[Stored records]
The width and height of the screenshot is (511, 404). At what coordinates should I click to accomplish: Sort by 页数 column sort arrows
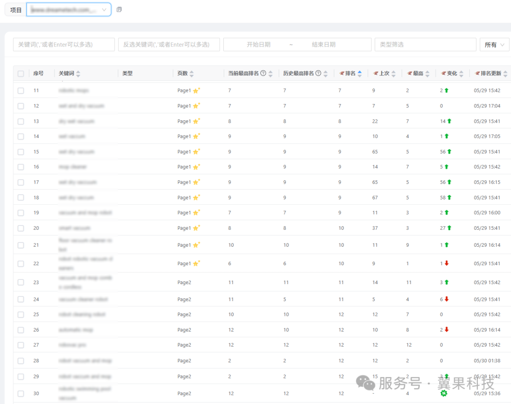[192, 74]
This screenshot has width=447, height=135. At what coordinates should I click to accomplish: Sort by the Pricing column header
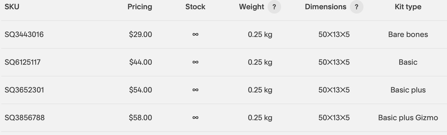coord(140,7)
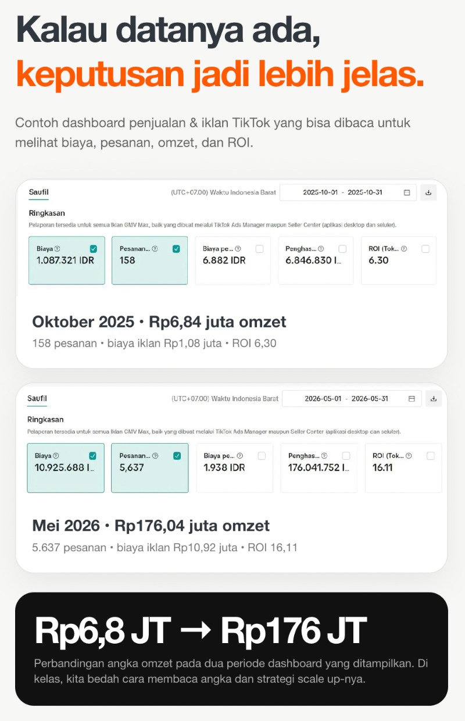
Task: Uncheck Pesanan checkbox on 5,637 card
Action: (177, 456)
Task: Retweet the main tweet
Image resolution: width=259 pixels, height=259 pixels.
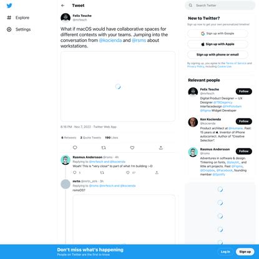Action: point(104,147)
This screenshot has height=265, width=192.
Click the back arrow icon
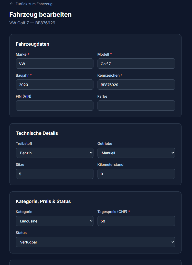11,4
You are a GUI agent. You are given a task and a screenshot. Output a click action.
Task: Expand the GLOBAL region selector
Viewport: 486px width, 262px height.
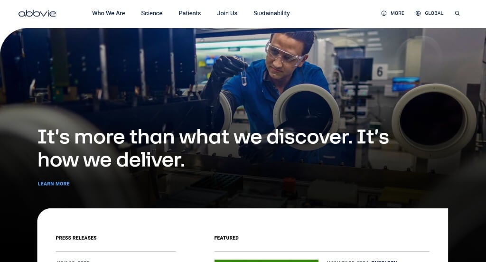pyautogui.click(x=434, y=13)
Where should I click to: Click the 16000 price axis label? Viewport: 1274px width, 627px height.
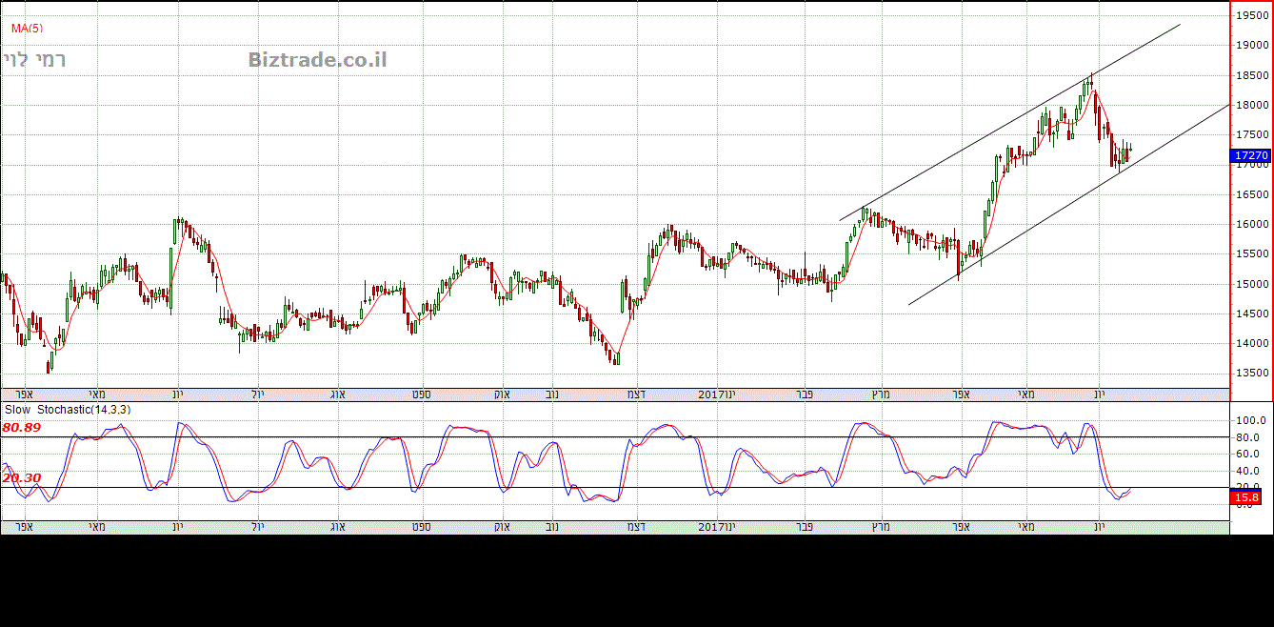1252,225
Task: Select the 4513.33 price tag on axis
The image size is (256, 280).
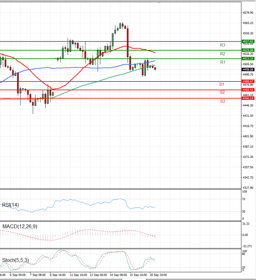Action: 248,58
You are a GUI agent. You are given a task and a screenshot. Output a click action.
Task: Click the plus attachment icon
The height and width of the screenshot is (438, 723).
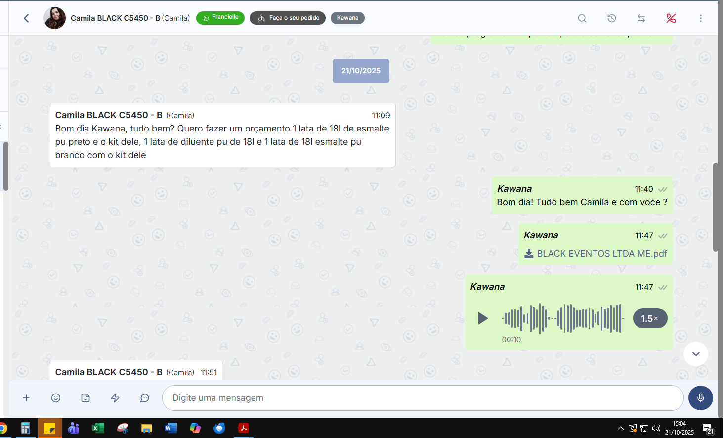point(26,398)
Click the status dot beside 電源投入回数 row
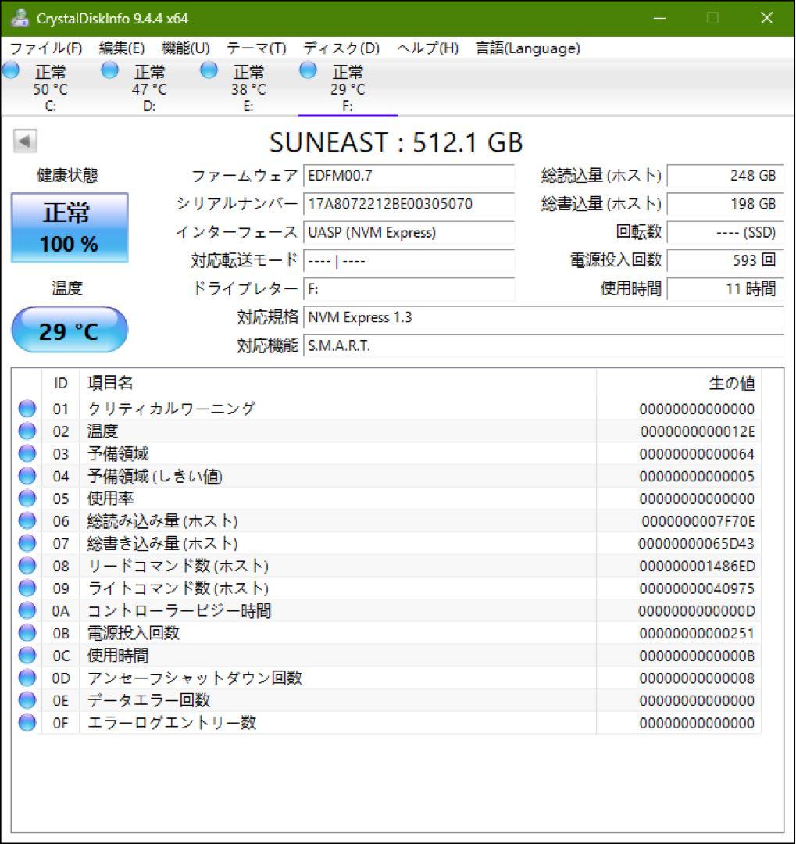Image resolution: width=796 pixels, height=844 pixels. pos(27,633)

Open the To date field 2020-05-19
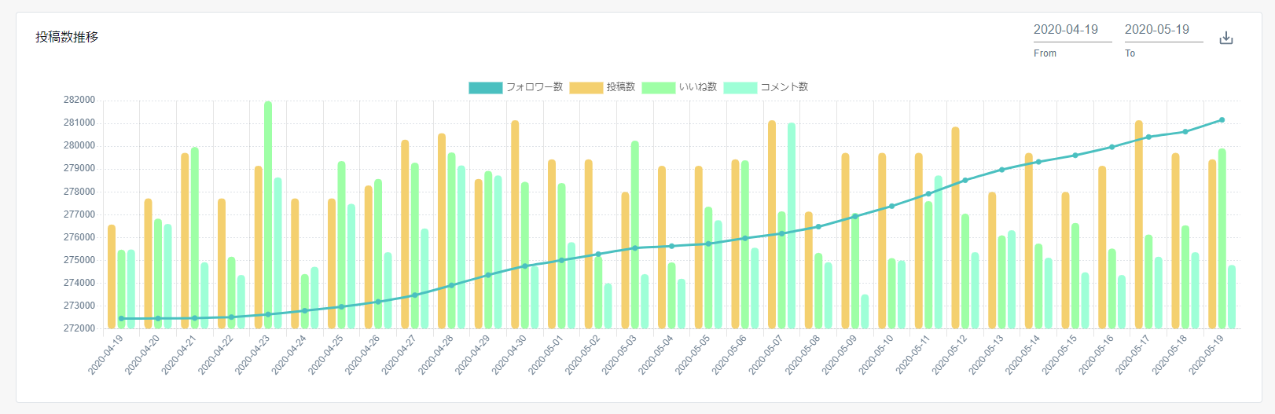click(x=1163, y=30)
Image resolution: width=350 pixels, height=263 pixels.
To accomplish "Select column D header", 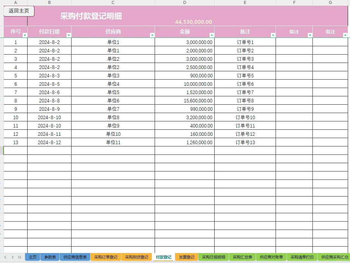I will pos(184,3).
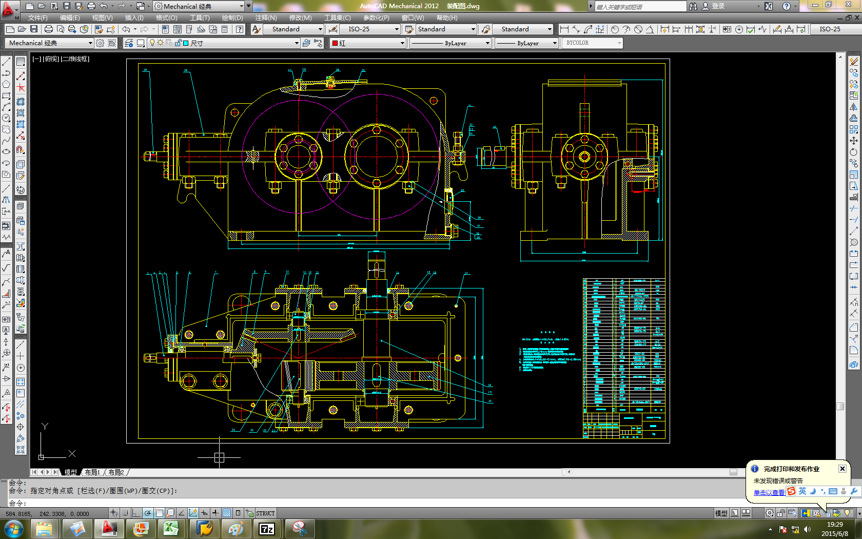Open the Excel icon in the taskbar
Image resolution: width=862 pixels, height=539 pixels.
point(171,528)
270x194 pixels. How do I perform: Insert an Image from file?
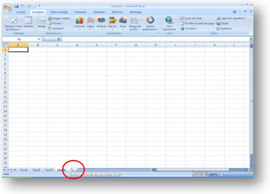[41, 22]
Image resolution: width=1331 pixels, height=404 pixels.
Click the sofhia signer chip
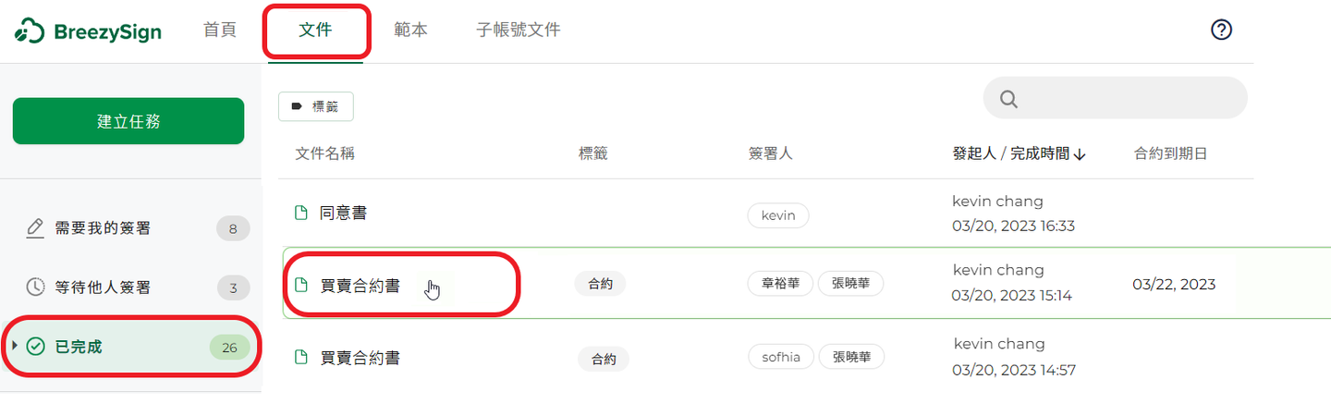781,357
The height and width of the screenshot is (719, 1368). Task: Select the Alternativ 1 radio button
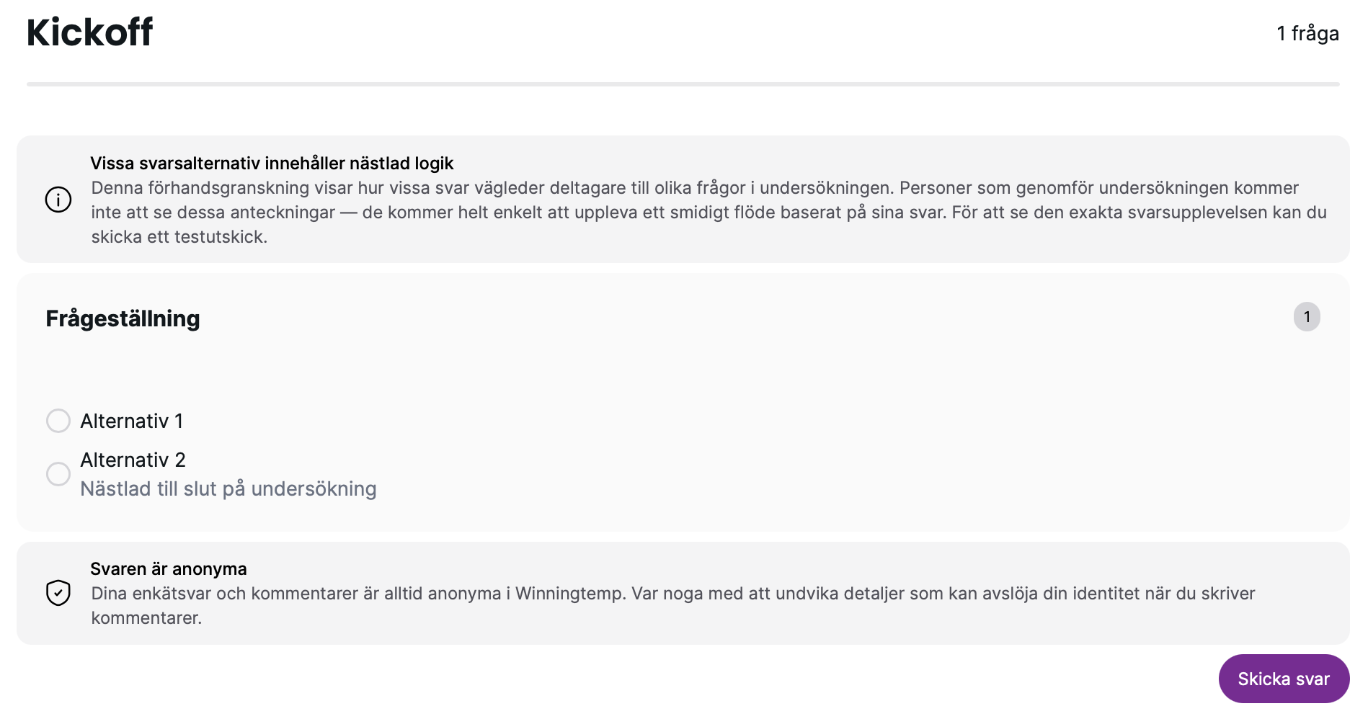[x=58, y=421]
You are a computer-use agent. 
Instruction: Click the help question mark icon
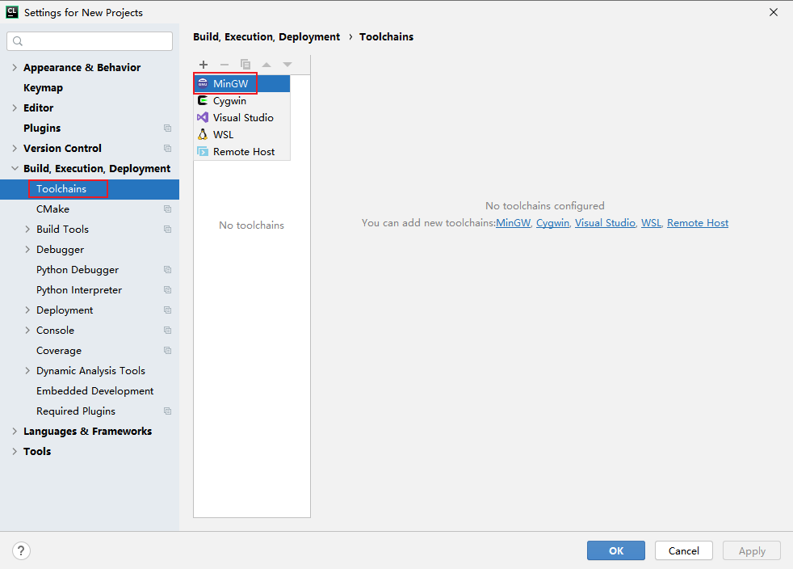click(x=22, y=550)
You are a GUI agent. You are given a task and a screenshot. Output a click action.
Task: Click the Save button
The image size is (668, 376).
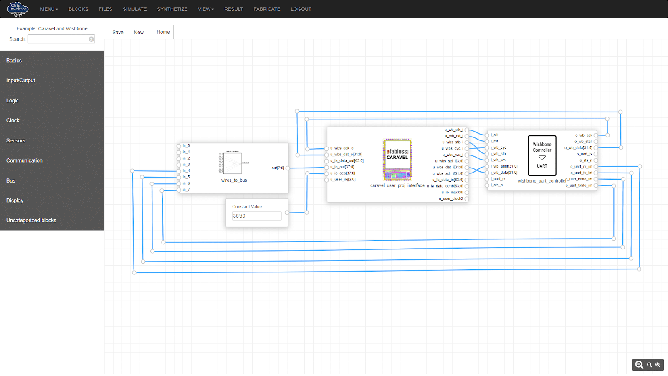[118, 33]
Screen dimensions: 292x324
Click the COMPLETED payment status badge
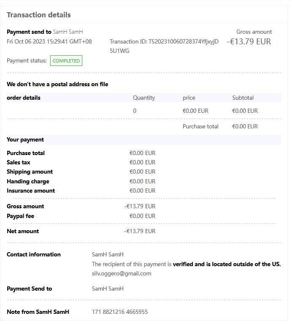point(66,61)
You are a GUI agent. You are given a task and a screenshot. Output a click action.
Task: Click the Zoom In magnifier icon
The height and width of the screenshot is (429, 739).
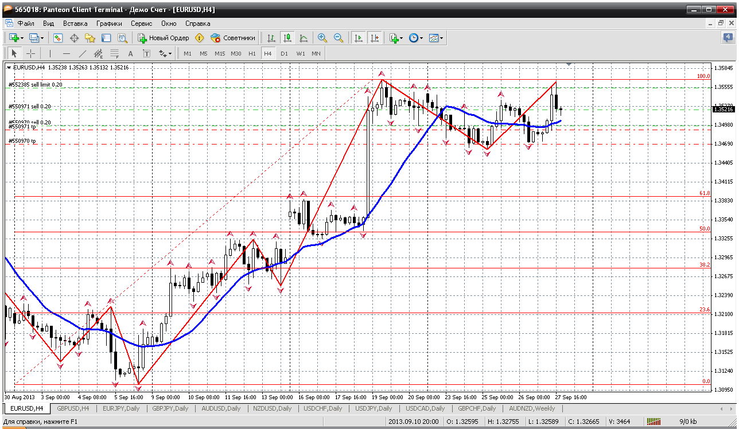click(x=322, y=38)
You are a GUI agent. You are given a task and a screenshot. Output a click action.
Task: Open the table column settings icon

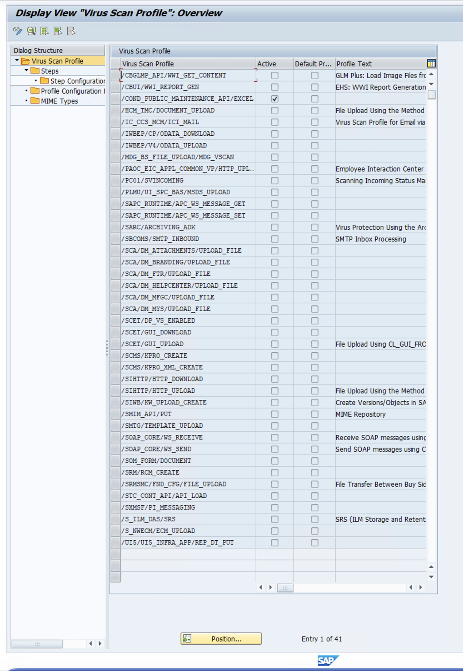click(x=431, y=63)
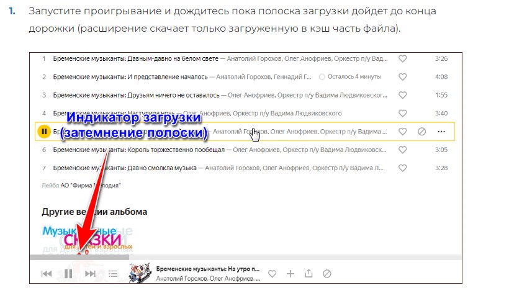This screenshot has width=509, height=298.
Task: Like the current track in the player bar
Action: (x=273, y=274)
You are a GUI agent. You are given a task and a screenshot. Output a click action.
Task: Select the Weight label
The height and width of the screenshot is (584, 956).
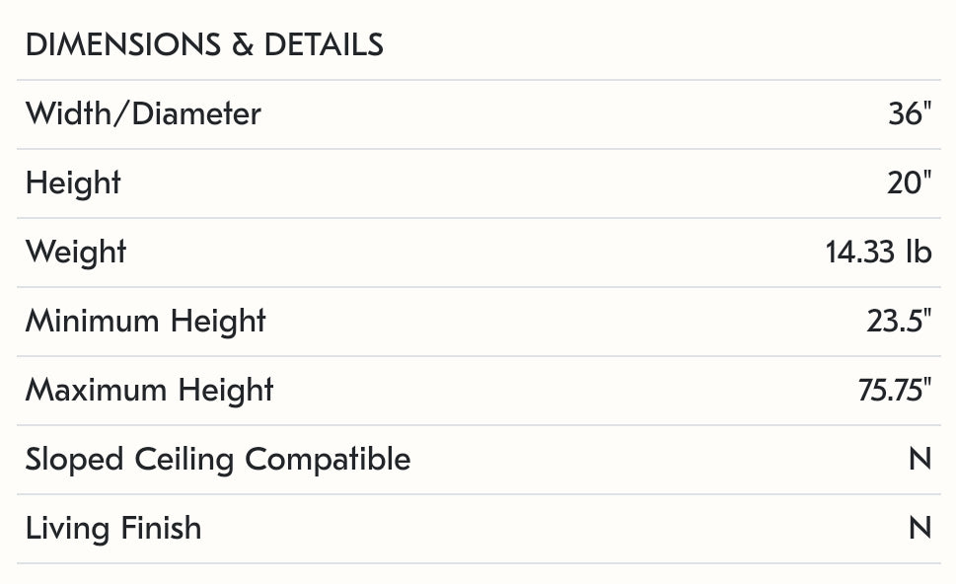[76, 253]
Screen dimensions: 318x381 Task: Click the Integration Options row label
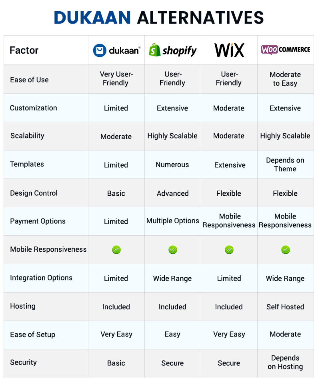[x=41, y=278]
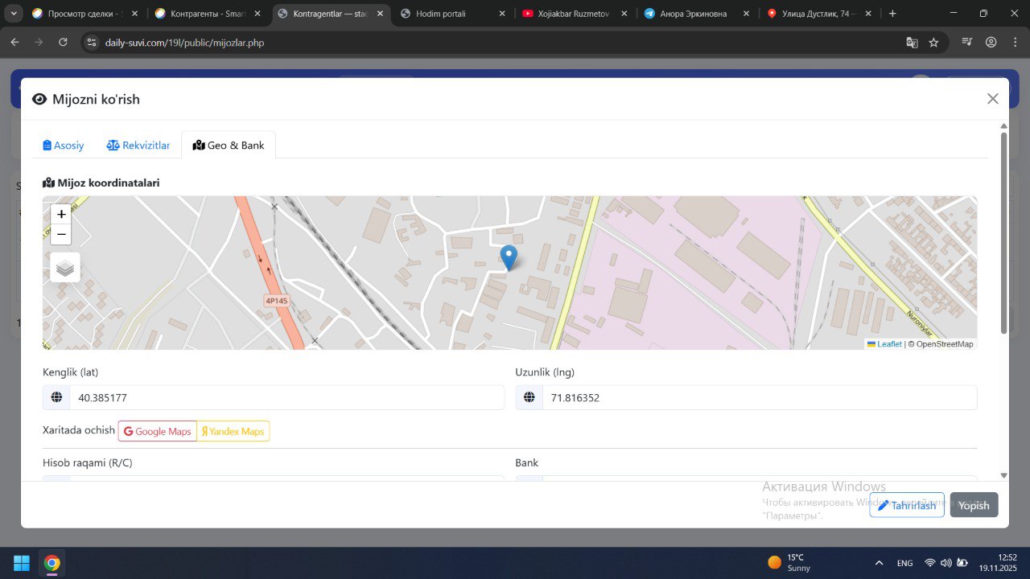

Exercise directions — Nothing but the lines from the one holding "Screen dimensions: 318x381" through the final line of the entries should be retyped, exactly as they stand and without pictures.

Result of this task —
Screen dimensions: 318x381 Task: Click the Integration Options row label
[x=41, y=278]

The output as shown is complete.